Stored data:
+++
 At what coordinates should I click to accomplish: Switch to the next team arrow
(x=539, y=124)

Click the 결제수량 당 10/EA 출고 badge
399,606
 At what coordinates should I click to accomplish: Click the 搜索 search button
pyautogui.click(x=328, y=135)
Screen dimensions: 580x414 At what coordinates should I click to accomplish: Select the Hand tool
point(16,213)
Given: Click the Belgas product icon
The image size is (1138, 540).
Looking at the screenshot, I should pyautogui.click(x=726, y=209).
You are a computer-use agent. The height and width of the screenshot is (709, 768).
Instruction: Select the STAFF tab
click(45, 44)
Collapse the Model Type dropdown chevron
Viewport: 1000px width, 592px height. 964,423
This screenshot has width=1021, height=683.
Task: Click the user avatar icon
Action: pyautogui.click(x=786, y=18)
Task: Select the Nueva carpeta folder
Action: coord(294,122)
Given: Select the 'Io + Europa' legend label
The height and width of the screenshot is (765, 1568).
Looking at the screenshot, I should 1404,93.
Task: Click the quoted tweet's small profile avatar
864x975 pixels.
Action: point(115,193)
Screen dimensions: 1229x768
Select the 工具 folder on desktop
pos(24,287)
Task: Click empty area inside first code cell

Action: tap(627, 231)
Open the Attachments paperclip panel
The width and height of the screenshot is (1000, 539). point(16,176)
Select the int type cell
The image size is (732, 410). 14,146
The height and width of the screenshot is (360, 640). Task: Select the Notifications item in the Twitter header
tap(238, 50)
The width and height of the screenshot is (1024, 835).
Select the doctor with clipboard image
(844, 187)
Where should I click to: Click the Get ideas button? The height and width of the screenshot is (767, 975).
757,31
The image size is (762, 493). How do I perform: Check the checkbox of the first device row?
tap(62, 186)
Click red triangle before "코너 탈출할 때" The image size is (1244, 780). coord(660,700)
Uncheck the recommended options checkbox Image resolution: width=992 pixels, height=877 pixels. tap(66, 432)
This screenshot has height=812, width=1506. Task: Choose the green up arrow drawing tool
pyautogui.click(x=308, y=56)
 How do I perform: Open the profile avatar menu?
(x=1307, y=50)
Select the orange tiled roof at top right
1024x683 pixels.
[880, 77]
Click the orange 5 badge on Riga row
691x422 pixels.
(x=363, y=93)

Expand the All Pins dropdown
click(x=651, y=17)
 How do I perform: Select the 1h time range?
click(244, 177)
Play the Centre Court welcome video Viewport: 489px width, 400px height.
+++
Look through the entries above, find each line containing "Given", and copy it.

Given: Click the Belgas product icon
Given: Select the 'Io + Europa' legend label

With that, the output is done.